> INSTRUKSI YANG DIBERIKAN A
Pada daftar data, tulis kembali semua baris mulai dari yang memuat "474x255 pixels." sampai ke baris yang memuat "Looking at the screenshot, I should [x=90, y=465].". Ganti "Expand" dengan "Open" dan biarkan bagian lainnya tetap sama.

> KUTIPAN TERPILIH
Keprisatu.com – Presiden Konfederasi Serikat Pekerja Indonesia (KSPI) Said Iqbal menegaskan, pihaknya tegas menolak Omnibus Law Cipta Kerja.
Selain itu, KSPI juga menuntut agar UU Sapu Jagat itu dibatalkan atau dicabut.
Said menuturkan, pihaknya langsung mempelajari usai menerima salinan UU Nomor 11 Tahun 2020 Tentang Cipta Kerja yang sudah diteken oleh Presiden Joko Widodo, pada Senin (2/11/2020).
“Setelah kami pelajari, isi undang-undang tersebut, khususnya terkait klaster ketenagakerjaan hampir seluruhnya merugikan kaum buruh,” ungkapnya, Selasa (3/11/2020), sebagaimana dikutip laman Pojoksatu.
Dalam kajian dan analisanya secara cepat, khususnya klaster ketenagakerjaan, terdapat banyak pasal yang merugikan kaum buruh.
Di antaranya, berlakunya kembali sistem upah murah yang terlihat pada Pasal 88C Ayat (1).
Disebutkan bahwa gubernur wajib menetapkan upah minimum provinsi.
Sedangkan Pasal 88C Ayat (2) menyebutkan gubernur dapat menetapkan upah minimum kabupaten/kota dengan syarat tertentu.
Penggunaan frasa ‘dapat’ dalam penetapan upah minimum kabupaten/kota (UMK) itu dinilai sangat merugikan buruh.
“Karena penetapan UMK bukan kewajiban. Bisa saja gubernur tidak menetapkan UMK. Hal ini akan mengakibatkan upah murah,” ujarnya.
Ia lantas mencontohkan penetapan UMP Jawa Barat tahun 2019 dimana ditetapkan sebesar Rp1,8 juta.
“Sedangkan UMK Bekasi sebesar Rp4,2 juta. Jika hanya ditetapkan UMP, maka nilai upah minimum di Bekasi akan turun,” terangnya.
Hal ini masih ditambah dengan penghilangan upah minimum berdasarkan sektor pada wilayah provinsi atau kabupaten/kota (UMSK dan UMSP).
“Karena UU No 11 Tahun 2020 menghapus Pasal 89 UU No 13 Tahun 2003,” bebernya.
Selanjutnya, PKWT atau Karyawan Kontrak Seumur Hidup.
UU Nomor 11 Tahun 2020 menghilangkan periode batas waktu kontrak yang terdapat di dalam Pasal 59 UU No 13 Tahun 2003.
Akibatnya, pengusaha bisa mengontrak berulang-ulang dan terus-menerus tanpa batas periode menggunakan PKWT atau karyawan.

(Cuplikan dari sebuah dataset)
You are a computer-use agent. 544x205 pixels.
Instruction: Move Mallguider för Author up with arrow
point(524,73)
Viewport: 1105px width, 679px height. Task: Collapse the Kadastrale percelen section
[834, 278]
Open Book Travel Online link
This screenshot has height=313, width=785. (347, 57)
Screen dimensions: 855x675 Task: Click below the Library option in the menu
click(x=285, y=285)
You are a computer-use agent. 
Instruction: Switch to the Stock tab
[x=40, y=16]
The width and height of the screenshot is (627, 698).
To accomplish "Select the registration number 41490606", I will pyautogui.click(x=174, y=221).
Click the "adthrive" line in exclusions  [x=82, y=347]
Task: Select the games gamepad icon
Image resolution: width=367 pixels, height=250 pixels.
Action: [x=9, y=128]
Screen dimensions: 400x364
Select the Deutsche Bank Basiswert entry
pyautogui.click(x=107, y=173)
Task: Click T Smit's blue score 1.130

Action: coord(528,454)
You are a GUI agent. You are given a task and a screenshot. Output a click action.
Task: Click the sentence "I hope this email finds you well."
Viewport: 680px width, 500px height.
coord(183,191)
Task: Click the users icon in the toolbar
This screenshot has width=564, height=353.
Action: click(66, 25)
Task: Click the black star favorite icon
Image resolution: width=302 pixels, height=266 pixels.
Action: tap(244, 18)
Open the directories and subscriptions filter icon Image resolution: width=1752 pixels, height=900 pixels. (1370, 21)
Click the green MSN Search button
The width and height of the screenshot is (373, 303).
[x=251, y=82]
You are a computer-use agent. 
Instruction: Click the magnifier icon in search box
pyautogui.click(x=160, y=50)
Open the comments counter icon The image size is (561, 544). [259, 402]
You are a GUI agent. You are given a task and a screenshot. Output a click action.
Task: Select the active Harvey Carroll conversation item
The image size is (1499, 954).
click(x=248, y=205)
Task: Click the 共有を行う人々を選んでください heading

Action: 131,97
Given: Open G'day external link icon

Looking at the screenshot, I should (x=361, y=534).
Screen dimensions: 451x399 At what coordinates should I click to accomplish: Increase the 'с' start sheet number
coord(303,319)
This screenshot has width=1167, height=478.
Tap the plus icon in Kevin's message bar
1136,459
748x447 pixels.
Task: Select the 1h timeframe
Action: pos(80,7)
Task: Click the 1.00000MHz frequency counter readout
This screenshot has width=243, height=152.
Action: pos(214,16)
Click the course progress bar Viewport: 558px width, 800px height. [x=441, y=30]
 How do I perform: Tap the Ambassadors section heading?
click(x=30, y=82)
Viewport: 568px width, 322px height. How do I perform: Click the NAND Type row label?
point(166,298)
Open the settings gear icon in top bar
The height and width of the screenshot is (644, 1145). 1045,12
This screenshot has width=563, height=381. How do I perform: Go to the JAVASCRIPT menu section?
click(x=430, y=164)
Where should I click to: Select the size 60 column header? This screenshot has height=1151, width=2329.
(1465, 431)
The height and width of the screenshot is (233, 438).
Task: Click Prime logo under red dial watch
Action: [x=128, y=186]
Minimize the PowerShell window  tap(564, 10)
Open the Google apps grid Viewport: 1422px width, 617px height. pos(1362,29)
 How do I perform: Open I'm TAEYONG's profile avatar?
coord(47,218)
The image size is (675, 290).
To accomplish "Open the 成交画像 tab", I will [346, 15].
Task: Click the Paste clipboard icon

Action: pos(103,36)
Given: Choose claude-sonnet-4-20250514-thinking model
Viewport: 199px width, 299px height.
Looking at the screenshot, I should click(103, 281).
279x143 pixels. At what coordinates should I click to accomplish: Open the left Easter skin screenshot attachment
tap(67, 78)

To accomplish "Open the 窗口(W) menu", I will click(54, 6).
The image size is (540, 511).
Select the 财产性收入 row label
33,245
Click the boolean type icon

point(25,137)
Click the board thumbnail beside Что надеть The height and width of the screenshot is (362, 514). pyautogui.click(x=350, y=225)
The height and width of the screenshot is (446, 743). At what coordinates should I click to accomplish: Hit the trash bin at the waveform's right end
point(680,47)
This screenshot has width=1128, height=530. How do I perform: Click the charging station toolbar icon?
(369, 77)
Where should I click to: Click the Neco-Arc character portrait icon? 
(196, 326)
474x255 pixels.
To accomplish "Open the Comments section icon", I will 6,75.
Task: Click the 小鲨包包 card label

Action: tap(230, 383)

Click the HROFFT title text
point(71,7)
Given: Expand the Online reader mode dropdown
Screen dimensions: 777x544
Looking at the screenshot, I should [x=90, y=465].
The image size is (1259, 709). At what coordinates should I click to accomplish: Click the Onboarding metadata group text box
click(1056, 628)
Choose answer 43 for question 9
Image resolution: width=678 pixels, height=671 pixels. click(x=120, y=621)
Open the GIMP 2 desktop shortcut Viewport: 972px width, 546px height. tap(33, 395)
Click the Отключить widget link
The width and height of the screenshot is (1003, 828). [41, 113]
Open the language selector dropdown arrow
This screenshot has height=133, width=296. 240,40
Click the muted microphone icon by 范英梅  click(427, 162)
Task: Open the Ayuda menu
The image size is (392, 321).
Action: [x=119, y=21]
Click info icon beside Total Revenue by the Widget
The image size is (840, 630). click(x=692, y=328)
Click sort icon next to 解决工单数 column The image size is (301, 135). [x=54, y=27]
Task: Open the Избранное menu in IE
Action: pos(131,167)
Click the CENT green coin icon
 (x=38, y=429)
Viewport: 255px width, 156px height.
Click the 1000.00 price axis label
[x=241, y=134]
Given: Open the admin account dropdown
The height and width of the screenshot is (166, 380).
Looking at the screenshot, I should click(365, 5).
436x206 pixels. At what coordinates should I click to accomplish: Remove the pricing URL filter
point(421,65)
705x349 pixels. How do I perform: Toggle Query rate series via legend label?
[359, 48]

> INSTRUKSI YANG DIBERIKAN B
Lanjutkan berita tentang penolakan KSPI terhadap Omnibus Law Cipta Kerja mulai dari kalimat terakhir yang ditampilkan.

> JAWABAN YANG BENAR A
474x255 pixels.
To accomplish "Open the Comments section icon", I will 6,75.
Task: Click the 小鲨包包 card label

Action: tap(230, 383)

Click the HROFFT title text
point(71,7)
Given: Open the Online reader mode dropdown
Screen dimensions: 777x544
Looking at the screenshot, I should [x=90, y=465].

> JAWABAN YANG BENAR B
“Dengan demikian, PKWT (karyawan kontrak) bisa diberlakukan seumur hidup tanpa pernah diangkat menjadi PKWTT (karyawan tetap). Hal ini berarti, tidak ada job security atau kepastian bekerja,” ungkapnya.
Padahal dalam UU No 13 Tahun 2003, PKWT atau karyawan kontrak batas waktu kontraknya dibatasi maksimal 5 tahun dan maksimal 3 periode kontrak.
Dengan demikian, setelah menjalani kontrak maksimal 5 tahun, maka karyawan kontrak mempunyai harapan diangkat menjadi karyawan tetap atau permanen apabila mempunyai kinerja yang baik dan perusahaan tetap berjalan.
“Tetapi UU 11 Tahun 2020 menghilangkan kesempatan dan harapan tersebut,” tegasnya.
Kemudian, Outsourcing seumur hidup, UU No 11 Tahun 2020 menghapus Pasal 64 dan 65 UU No 13 Tahun 2003.
Selain itu, juga menghapus batasan 5 (lima) jenis pekerjaan yang terdapat di dalam Pasal 66 yang memperbolehkan penggunaan tenaga kerja outsourcing hanya untuk cleaning service, cattering, security, driver, dan jasa penunjang perminyakan.
Dengan tidak adanya batasan terhadap jenis pekerjaan yang boleh menggunakan tenaga outsourcing, maka semua jenis pekerjaan di dalam pekerjaan utama atau pekerjaan pokok dalam sebuah perusahaan bisa menggunakan karyawan outsourcing.
Hal ini mengesankan negara melegalkan tenaga kerja diperjual belikan oleh agen penyalur.
Padahal di dunia internasional, outsourcing disebut dengan istilah modern slavery (perbudakan modern).
Dengan sistem kerja outsourcing, seorang buruh tidak lagi memiliki kejelasan terhadap upah, jaminan kesehatan, jaminan pensiun, dan kepastian pekerjaannya.
Selanjutnya, nilai pesangon dikurangi. UU No 11 tahun 2020 mengurangi nilai pesangon buruh, dari 32 bulan upah menjadi 25 upah (19 dibayar pengusaha dan 6 bulan melalui Jaminan Kehilangan Pekerjaan yang dibayarkan BPJS Ketenagakerjaan).
Hal ini jelas merugikan buruh Indonesia, karena nilai jaminan hari tua dan jaminan pensiun buruh Indonesia masih kecil dibandingkan dengan beberapa negara ASEAN.
Dibandingkan Malaysia, jumlah pesangon antara 5-6 bulan upah.
Tetapi nilai iuran jaminan hari tua dan pensiun buruh Malaysia mencapai 23 persen.
Sedangkan buruh Indonesia nilai JHT dan pensiunnya hanya 8,7 persen.
“Akibat nilai jaminan sosial yang lebih kecil itulah, wajar jika kemudian negara melindungi buruh melalui skema pesangon yang lebih baik. Oleh karena itu, KSPI meminta nilai pesangon dikembalikan sesuai isi UU 13/2003,” tuturnya.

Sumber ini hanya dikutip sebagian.